_WHAT YOU SHOULD DO:_
The records appear below. Repeat them exactly.

** Opening DATASET CONTENT block **

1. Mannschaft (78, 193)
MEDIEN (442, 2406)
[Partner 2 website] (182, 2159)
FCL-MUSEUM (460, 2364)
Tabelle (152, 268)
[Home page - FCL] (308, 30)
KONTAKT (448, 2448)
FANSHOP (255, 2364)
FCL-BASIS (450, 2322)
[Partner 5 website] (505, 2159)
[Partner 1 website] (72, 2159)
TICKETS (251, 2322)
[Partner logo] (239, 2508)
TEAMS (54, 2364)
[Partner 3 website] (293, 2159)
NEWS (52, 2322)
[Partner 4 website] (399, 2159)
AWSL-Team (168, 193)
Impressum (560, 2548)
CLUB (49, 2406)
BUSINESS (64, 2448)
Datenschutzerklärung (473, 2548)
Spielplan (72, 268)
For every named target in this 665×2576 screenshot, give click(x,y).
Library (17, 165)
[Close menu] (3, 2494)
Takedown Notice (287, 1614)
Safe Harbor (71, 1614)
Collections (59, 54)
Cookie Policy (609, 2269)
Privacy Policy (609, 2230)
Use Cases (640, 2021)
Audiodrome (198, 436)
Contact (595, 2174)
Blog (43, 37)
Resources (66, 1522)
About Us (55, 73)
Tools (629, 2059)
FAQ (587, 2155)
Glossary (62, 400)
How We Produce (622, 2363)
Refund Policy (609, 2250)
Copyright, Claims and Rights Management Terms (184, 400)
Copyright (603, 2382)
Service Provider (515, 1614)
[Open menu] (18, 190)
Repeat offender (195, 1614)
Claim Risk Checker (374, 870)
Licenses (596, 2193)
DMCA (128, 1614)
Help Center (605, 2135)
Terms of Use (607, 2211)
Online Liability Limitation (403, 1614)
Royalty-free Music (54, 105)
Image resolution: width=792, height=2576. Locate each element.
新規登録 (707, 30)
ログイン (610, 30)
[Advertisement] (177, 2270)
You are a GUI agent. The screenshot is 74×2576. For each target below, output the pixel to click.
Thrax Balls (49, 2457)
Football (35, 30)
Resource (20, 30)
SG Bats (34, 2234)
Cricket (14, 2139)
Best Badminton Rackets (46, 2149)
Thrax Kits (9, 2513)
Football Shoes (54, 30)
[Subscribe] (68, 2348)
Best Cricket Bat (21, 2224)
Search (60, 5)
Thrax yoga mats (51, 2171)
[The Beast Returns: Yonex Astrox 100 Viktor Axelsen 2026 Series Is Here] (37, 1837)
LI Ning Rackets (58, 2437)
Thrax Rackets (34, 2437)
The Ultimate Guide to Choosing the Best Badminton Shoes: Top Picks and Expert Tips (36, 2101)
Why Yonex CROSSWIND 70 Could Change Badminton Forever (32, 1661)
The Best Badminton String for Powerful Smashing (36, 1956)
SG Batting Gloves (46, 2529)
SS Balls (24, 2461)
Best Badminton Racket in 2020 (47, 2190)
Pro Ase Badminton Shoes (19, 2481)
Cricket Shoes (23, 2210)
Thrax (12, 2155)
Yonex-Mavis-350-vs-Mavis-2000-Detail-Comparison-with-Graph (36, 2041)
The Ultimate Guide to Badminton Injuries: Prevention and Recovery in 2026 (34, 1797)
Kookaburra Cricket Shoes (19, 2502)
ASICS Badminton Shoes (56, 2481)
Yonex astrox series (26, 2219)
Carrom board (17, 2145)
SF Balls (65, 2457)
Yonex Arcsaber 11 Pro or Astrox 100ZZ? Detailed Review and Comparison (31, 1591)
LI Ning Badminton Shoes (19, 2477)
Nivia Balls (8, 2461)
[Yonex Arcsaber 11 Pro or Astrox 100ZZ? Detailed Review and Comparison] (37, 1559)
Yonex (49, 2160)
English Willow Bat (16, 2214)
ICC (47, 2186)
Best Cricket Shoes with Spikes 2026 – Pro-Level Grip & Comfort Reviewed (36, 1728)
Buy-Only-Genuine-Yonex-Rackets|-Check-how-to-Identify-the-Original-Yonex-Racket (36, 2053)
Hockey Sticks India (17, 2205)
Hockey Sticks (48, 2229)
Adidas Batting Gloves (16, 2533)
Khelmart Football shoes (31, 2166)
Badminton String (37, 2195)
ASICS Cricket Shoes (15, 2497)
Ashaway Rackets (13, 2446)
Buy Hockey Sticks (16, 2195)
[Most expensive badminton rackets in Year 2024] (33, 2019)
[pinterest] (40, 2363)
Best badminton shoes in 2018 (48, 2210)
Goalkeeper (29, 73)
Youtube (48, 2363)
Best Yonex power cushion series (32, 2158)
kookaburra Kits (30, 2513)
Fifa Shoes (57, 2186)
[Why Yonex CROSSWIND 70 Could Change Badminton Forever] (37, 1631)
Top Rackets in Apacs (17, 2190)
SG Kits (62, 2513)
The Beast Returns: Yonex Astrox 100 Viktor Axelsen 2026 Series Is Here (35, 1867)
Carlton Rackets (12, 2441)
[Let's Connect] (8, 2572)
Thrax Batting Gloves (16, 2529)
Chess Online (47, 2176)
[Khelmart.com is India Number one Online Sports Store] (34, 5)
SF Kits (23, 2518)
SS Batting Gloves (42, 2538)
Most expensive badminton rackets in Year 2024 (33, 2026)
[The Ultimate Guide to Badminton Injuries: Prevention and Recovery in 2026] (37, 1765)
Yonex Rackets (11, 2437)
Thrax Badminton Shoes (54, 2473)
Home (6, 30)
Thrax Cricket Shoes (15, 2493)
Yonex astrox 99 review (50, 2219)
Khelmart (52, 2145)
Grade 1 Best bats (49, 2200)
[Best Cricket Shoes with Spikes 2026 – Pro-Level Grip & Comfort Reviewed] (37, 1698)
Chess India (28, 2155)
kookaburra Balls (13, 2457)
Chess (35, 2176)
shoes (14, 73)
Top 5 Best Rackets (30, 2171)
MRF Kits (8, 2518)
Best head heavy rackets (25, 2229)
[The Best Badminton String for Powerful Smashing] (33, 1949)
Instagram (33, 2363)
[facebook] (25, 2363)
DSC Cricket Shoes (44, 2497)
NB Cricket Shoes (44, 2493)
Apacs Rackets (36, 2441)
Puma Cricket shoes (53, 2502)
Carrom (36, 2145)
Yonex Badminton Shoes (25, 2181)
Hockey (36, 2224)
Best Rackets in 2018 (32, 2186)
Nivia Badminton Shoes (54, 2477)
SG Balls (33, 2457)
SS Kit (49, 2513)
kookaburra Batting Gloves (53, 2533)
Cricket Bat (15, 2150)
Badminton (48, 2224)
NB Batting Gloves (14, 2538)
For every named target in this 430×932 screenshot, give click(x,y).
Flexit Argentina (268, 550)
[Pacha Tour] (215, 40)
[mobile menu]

** Closing DATASET CONTENT block **

_EXERCISE OUTPUT:_
1. Mannschaft (78, 193)
MEDIEN (442, 2406)
[Partner 2 website] (182, 2159)
FCL-MUSEUM (460, 2364)
Tabelle (152, 268)
[Home page - FCL] (308, 30)
KONTAKT (448, 2448)
FANSHOP (255, 2364)
FCL-BASIS (450, 2322)
[Partner 5 website] (505, 2159)
[Partner 1 website] (72, 2159)
TICKETS (251, 2322)
[Partner logo] (239, 2508)
TEAMS (54, 2364)
[Partner 3 website] (293, 2159)
NEWS (52, 2322)
[Partner 4 website] (399, 2159)
AWSL-Team (168, 193)
Impressum (560, 2548)
CLUB (49, 2406)
BUSINESS (64, 2448)
Datenschutzerklärung (473, 2548)
Spielplan (72, 268)
For every named target in this 665×2576 screenshot, give click(x,y).
Library (17, 165)
[Close menu] (3, 2494)
Takedown Notice (287, 1614)
Safe Harbor (71, 1614)
Collections (59, 54)
Cookie Policy (609, 2269)
Privacy Policy (609, 2230)
Use Cases (640, 2021)
Audiodrome (198, 436)
Contact (595, 2174)
Blog (43, 37)
Resources (66, 1522)
About Us (55, 73)
Tools (629, 2059)
FAQ (587, 2155)
Glossary (62, 400)
How We Produce (622, 2363)
Refund Policy (609, 2250)
Copyright, Claims and Rights Management Terms (184, 400)
Copyright (603, 2382)
Service Provider (515, 1614)
[Open menu] (18, 190)
Repeat offender (195, 1614)
Claim Risk Checker (374, 870)
Licenses (596, 2193)
DMCA (128, 1614)
Help Center (605, 2135)
Terms of Use (607, 2211)
Online Liability Limitation (403, 1614)
Royalty-free Music (54, 105)
Image resolution: width=792, height=2576. Locate each element.
新規登録 (707, 30)
ログイン (610, 30)
[Advertisement] (177, 2270)
You are a GUI agent. The screenshot is 74×2576. For each target below, output the pixel to click.
Thrax Balls (49, 2457)
Football (35, 30)
Resource (20, 30)
SG Bats (34, 2234)
Cricket (14, 2139)
Best Badminton Rackets (46, 2149)
Thrax Kits (9, 2513)
Football Shoes (54, 30)
[Subscribe] (68, 2348)
Best Cricket Bat (21, 2224)
Search (60, 5)
Thrax yoga mats (51, 2171)
[The Beast Returns: Yonex Astrox 100 Viktor Axelsen 2026 Series Is Here] (37, 1837)
LI Ning Rackets (58, 2437)
Thrax Rackets (34, 2437)
The Ultimate Guide to Choosing the Best Badminton Shoes: Top Picks and Expert Tips (36, 2101)
Why Yonex CROSSWIND 70 Could Change Badminton Forever (32, 1661)
The Best Badminton String for Powerful Smashing (36, 1956)
SG Batting Gloves (46, 2529)
SS Balls (24, 2461)
Best Badminton Racket in 2020 (47, 2190)
Pro Ase Badminton Shoes (19, 2481)
Cricket Shoes (23, 2210)
Thrax (12, 2155)
Yonex-Mavis-350-vs-Mavis-2000-Detail-Comparison-with-Graph (36, 2041)
The Ultimate Guide to Badminton Injuries: Prevention and Recovery in 2026 (34, 1797)
Kookaburra Cricket Shoes (19, 2502)
ASICS Badminton Shoes (56, 2481)
Yonex astrox series (26, 2219)
Carrom board (17, 2145)
SF Balls (65, 2457)
Yonex Arcsaber 11 Pro or Astrox 100ZZ? Detailed Review and Comparison (31, 1591)
LI Ning Badminton Shoes (19, 2477)
Nivia Balls (8, 2461)
[Yonex Arcsaber 11 Pro or Astrox 100ZZ? Detailed Review and Comparison] (37, 1559)
Yonex (49, 2160)
English Willow Bat (16, 2214)
ICC (47, 2186)
Best Cricket Shoes with Spikes 2026 – Pro-Level Grip & Comfort Reviewed (36, 1728)
Buy-Only-Genuine-Yonex-Rackets|-Check-how-to-Identify-the-Original-Yonex-Racket (36, 2053)
Hockey Sticks India (17, 2205)
Hockey Sticks (48, 2229)
Adidas Batting Gloves (16, 2533)
Khelmart Football shoes (31, 2166)
Badminton String (37, 2195)
ASICS Cricket Shoes (15, 2497)
Ashaway Rackets (13, 2446)
Buy Hockey Sticks (16, 2195)
[Most expensive badminton rackets in Year 2024] (33, 2019)
[pinterest] (40, 2363)
Best badminton shoes in 2018 (48, 2210)
Goalkeeper (29, 73)
Youtube (48, 2363)
Best Yonex power cushion series (32, 2158)
kookaburra Kits (30, 2513)
Fifa Shoes (57, 2186)
[Why Yonex CROSSWIND 70 Could Change Badminton Forever] (37, 1631)
Top Rackets in Apacs (17, 2190)
SG Kits (62, 2513)
The Beast Returns: Yonex Astrox 100 Viktor Axelsen 2026 Series Is Here (35, 1867)
Carlton Rackets (12, 2441)
[Let's Connect] (8, 2572)
Thrax Batting Gloves (16, 2529)
Chess Online (47, 2176)
[Khelmart.com is India Number one Online Sports Store] (34, 5)
SF Kits (23, 2518)
SS Batting Gloves (42, 2538)
Most expensive badminton rackets in Year 2024 (33, 2026)
[The Ultimate Guide to Badminton Injuries: Prevention and Recovery in 2026] (37, 1765)
Yonex Rackets (11, 2437)
Thrax Badminton Shoes (54, 2473)
Home (6, 30)
Thrax Cricket Shoes (15, 2493)
Yonex astrox 99 review (50, 2219)
Khelmart (52, 2145)
Grade 1 Best bats (49, 2200)
[Best Cricket Shoes with Spikes 2026 – Pro-Level Grip & Comfort Reviewed] (37, 1698)
Chess India (28, 2155)
kookaburra Balls (13, 2457)
Chess (35, 2176)
shoes (14, 73)
Top 5 Best Rackets (30, 2171)
MRF Kits (8, 2518)
Best head heavy rackets (25, 2229)
[The Best Badminton String for Powerful Smashing] (33, 1949)
Instagram (33, 2363)
[facebook] (25, 2363)
DSC Cricket Shoes (44, 2497)
NB Cricket Shoes (44, 2493)
Apacs Rackets (36, 2441)
Puma Cricket shoes (53, 2502)
Carrom (36, 2145)
Yonex Badminton Shoes (25, 2181)
Hockey (36, 2224)
Best Rackets in 2018 (32, 2186)
Nivia Badminton Shoes (54, 2477)
SG Balls (33, 2457)
SS Kit (49, 2513)
kookaburra Batting Gloves (53, 2533)
Cricket Bat (15, 2150)
Badminton (48, 2224)
NB Batting Gloves (14, 2538)
For every named target in this 430×932 screenshot, give click(x,y).
Flexit Argentina (268, 550)
[Pacha Tour] (215, 40)
[mobile menu]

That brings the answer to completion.